Alıntı:
Sosyalizmin yenilgisinin dış ve iç bir karşı devrimin sonucu olduğu değerlendirmesinin ise doğru bir saptama olduğunu kabul etmek gerekir.

Dış kaynaklı karşı devrimin Sovyetler Birliği’nde iç gelişimi ne kadar dikkatlice okuduğu ve bu gelişime kendini nasıl ayarladığını ve Sovyet hâkimiyetini yok etme amacını güçlendirmeye ne kadar yaklaştığını ise, Churchill ve ABD Dışişleri Bakanı Dulles’ın söylemleri kanıtlamaktadır.

Avam Kamarası’nda başbakan Churchill 11 Mayıs 1953’te yaptığı konuşmada:

“Sovyet bölgesinde özellikle de Kremlin’de Stalin’in ölümünden sonra meydana gelen anlayış ve ruh halinin ne kadar önemli olduğunu biliyoruz.” Yani, demek istiyor ki, her devlet belirli bir değimin sonrasında, belirli bazı şeylere göz atarsa, bu bir işbirliği ortaklığı için faydasızlık yerine mutlaka bir fayda getirirdi (!, K.G.)

Uluslararası politikada genel bir düzenlemeye ulaşmak için doğal bir istencimizin tedavi edici bir evrimleşmenin Rusya içerisinde gerçekleşmesi yolunda hiç de istenmeden yapılmış bir hatamız olmazdı.”24  Bu gerçekten de erken, belki de “Yakınlaşma ile Dönüşüm”ün ‘doğrudan olmayan bir strateji’siydi.

John Foster Dulles’a gelince, basın, Temmuz 1956’da yaptığı bir konuşmada, “Özgürlüğün demir perde ardındaki güçler tarafından artık kaçınılmaz olarak kendini kanıtladığını ve 1965 yılına kadar uluslararası sahnenin bir dönüşümü tamamlayabileceğini” öngördüğü haberini vermektedir.

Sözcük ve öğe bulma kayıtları
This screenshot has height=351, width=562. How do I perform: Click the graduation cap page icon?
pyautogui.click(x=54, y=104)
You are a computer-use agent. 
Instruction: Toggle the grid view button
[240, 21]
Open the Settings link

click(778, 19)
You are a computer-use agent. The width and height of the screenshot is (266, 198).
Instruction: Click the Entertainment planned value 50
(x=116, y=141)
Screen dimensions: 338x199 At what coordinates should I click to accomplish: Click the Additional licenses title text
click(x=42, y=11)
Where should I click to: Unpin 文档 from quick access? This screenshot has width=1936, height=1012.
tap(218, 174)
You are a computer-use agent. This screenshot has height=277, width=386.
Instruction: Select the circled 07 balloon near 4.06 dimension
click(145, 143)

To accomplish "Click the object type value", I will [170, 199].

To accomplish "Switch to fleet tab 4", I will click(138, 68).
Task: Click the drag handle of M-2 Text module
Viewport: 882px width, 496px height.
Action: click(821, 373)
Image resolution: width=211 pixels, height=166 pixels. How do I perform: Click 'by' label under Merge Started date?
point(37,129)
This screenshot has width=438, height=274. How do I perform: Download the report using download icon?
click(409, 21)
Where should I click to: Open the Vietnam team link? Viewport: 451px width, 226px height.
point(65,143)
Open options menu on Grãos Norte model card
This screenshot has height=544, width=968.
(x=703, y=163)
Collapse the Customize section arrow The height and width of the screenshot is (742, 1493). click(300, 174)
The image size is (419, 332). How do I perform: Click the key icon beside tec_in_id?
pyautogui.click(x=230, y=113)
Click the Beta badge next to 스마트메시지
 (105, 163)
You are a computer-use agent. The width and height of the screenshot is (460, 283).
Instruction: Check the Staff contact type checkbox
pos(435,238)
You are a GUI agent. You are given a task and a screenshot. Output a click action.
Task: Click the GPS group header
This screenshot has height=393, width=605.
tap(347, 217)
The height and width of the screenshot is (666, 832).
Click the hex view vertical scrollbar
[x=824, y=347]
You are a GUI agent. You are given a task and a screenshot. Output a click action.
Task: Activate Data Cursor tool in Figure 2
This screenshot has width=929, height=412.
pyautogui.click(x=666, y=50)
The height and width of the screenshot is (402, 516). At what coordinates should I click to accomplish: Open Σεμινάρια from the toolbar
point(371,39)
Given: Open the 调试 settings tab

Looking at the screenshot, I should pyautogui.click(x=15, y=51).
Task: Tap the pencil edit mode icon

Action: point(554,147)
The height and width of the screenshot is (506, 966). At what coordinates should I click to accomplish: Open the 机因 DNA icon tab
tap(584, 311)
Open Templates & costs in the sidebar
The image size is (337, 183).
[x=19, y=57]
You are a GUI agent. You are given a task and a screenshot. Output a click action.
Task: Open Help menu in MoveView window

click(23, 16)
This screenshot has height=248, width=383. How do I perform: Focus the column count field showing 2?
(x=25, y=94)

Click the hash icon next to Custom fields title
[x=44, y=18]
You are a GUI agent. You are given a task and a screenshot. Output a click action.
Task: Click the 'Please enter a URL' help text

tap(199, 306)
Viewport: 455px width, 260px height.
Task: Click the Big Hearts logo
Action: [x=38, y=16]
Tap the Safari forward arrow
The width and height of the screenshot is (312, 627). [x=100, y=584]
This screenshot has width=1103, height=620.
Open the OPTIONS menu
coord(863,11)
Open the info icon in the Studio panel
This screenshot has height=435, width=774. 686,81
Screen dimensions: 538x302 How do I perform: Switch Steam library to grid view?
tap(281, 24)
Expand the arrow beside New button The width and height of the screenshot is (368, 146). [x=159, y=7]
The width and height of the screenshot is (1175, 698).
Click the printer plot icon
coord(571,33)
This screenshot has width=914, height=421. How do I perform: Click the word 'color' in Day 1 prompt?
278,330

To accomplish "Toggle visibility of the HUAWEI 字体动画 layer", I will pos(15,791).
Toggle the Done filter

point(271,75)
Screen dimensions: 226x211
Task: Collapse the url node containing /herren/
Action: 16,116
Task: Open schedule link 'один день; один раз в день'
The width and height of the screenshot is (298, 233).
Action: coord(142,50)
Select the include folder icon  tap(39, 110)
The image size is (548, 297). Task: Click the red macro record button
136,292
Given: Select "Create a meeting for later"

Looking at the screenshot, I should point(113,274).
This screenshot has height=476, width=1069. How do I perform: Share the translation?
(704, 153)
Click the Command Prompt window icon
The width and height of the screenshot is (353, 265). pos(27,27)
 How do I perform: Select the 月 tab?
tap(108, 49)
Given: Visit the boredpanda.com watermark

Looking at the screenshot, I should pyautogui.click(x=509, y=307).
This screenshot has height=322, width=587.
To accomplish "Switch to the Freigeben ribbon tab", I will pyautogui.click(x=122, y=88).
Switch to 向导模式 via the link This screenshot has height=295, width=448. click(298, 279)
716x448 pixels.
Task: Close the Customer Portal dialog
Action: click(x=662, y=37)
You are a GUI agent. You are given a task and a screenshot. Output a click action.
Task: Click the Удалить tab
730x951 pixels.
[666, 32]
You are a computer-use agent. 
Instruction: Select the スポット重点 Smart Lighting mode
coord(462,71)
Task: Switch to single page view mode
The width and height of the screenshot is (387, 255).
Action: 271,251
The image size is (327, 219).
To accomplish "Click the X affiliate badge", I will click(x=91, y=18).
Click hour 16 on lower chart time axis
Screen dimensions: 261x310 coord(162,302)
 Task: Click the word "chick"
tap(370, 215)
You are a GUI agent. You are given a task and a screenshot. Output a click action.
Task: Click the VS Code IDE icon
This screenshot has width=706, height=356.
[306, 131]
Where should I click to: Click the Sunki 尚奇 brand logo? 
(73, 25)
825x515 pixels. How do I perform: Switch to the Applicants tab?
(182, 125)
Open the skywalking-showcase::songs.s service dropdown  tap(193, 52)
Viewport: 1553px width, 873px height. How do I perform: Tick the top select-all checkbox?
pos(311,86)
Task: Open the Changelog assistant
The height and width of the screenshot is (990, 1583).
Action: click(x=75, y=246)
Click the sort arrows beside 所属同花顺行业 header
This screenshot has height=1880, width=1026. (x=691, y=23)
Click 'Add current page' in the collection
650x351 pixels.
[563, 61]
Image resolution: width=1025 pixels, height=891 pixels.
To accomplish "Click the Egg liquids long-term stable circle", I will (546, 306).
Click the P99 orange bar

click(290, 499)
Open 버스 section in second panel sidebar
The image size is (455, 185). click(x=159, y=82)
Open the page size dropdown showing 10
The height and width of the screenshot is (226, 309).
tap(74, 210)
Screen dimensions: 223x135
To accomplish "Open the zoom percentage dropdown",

Görev 1: Alıntıya göre Churchill Avam Kamarası'ndaki konuşmasını hangi tarihte yaptı?
Görev 2: Kayıtlarda "You are a computer-use agent. This" geçen satırla başlayıp "Action: click(821, 373)" geçen satırla biten kısmı, "Viewport" yerine "Screen" koyarak yeniden yazın. Yalnızca bu satırları verin, başka hiçbir şeyi değiştirmeyin.

Çözüm 1: 11 Mayıs 1953'te.

Çözüm 2:
You are a computer-use agent. This screenshot has height=277, width=386.
Instruction: Select the circled 07 balloon near 4.06 dimension
click(145, 143)

To accomplish "Click the object type value", I will [170, 199].

To accomplish "Switch to fleet tab 4", I will click(138, 68).
Task: Click the drag handle of M-2 Text module
Screen: 882px width, 496px height.
Action: click(821, 373)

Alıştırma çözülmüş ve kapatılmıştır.